Exercise requirements
What is needed is an exact transcription of the line containing "Image resolution: width=1024" and every line after it through the end of the entries below, with no pictures.

Extracted data entries

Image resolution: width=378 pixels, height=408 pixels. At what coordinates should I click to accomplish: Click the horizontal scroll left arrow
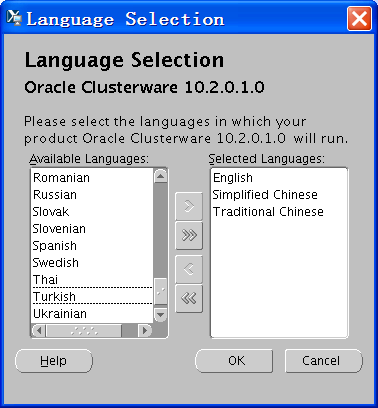[x=39, y=331]

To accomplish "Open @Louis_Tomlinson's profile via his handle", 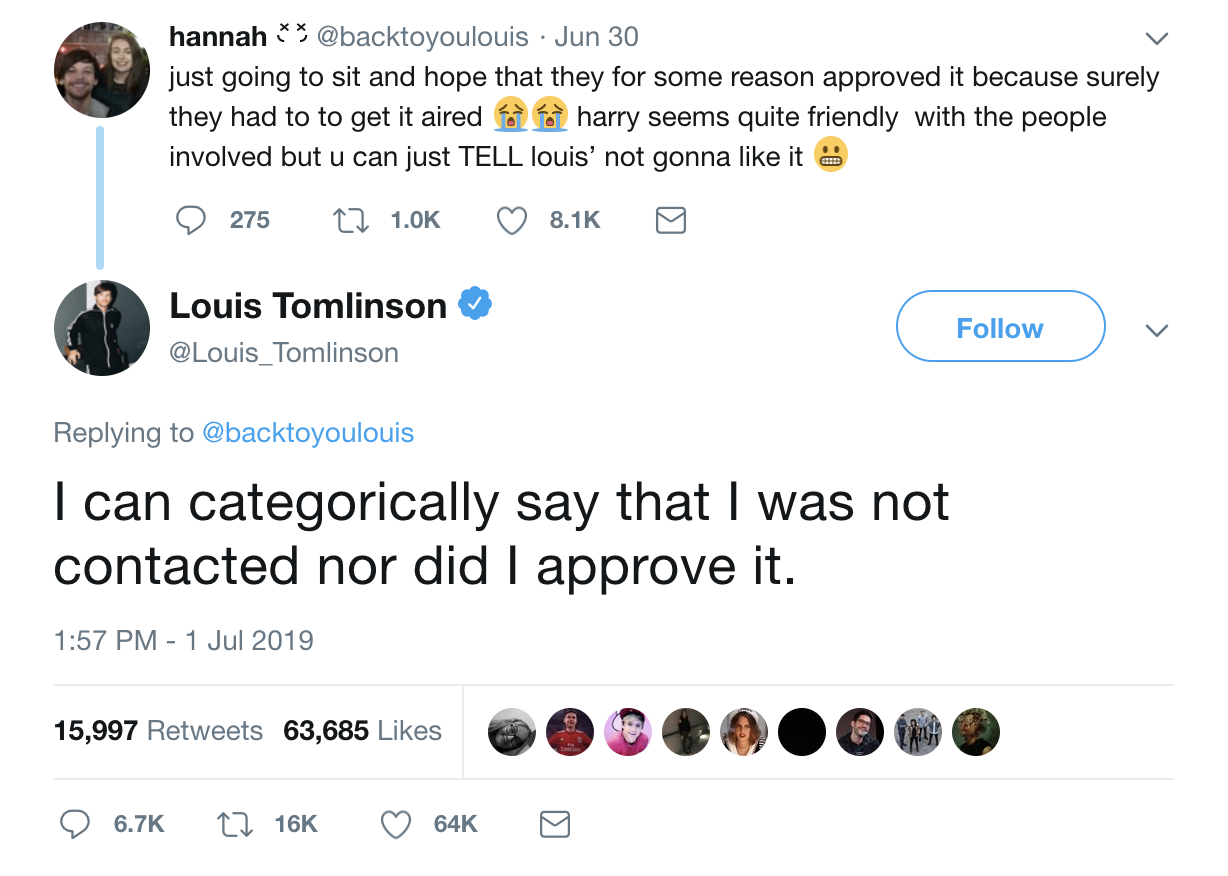I will [x=286, y=352].
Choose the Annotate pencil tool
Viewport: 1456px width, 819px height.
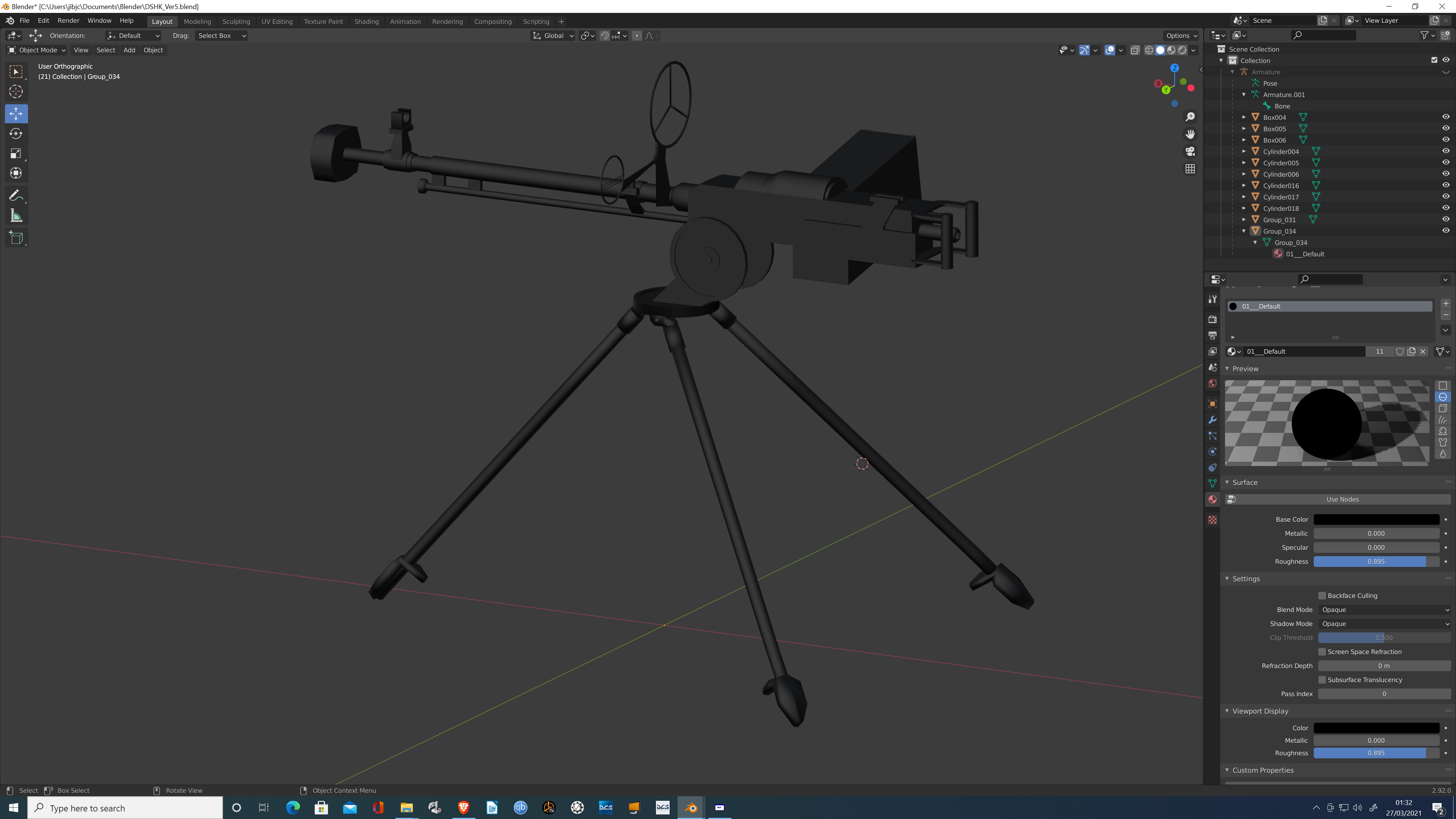16,196
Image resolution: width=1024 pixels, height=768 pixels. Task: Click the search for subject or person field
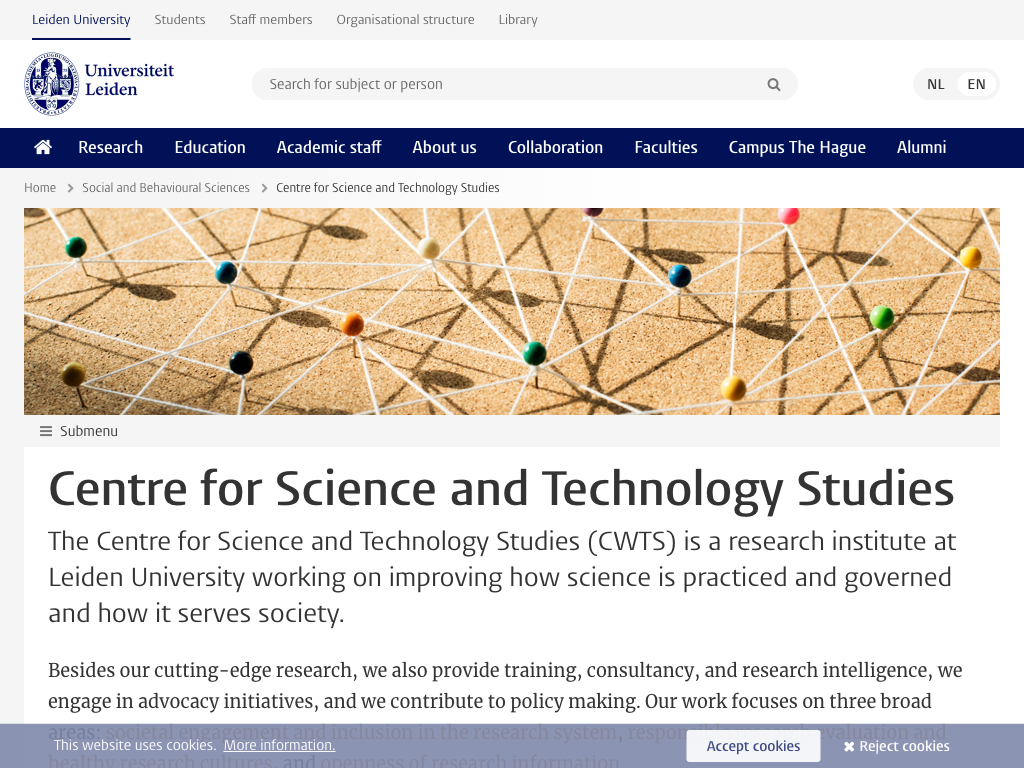click(510, 84)
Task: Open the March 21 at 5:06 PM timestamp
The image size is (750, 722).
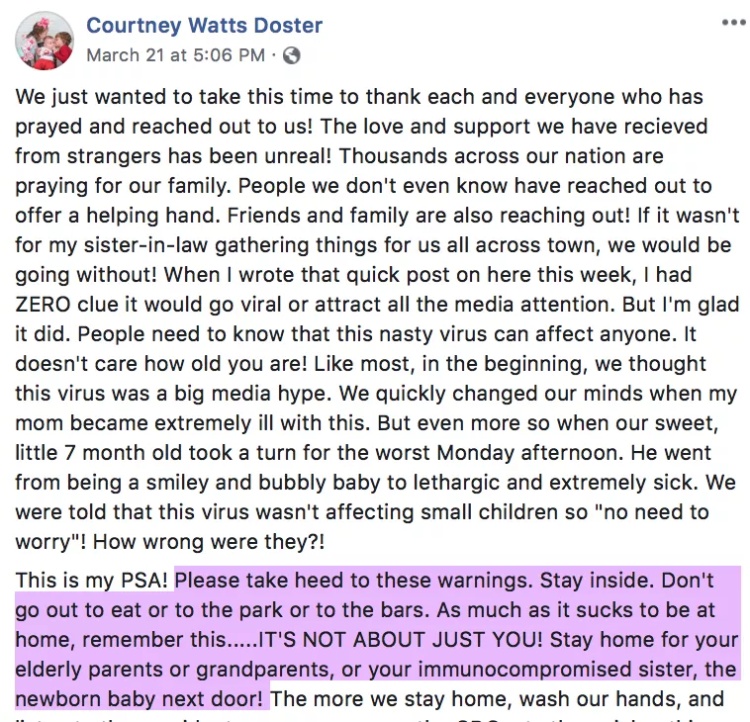Action: [176, 55]
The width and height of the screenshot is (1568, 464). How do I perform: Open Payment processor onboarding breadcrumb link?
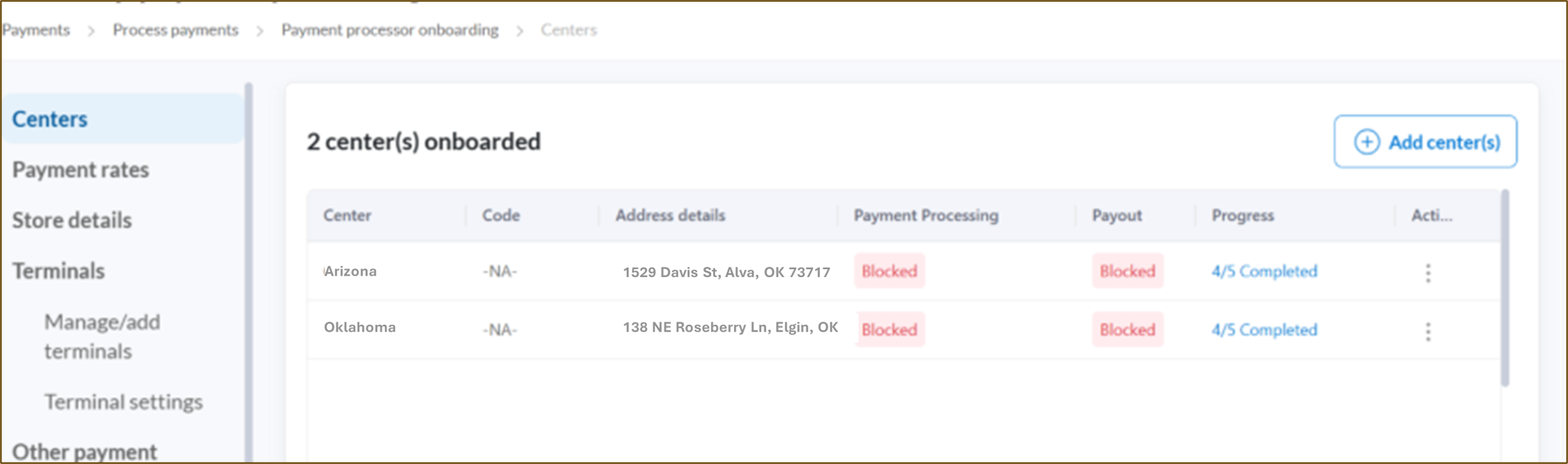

Answer box
Image resolution: width=1024 pixels, height=768 pixels. Task: Click the search for subject or person field
click(510, 84)
Task: Open the March 21 at 5:06 PM timestamp
The image size is (750, 722).
Action: [176, 55]
The width and height of the screenshot is (1568, 464). How do I perform: Open Payment processor onboarding breadcrumb link?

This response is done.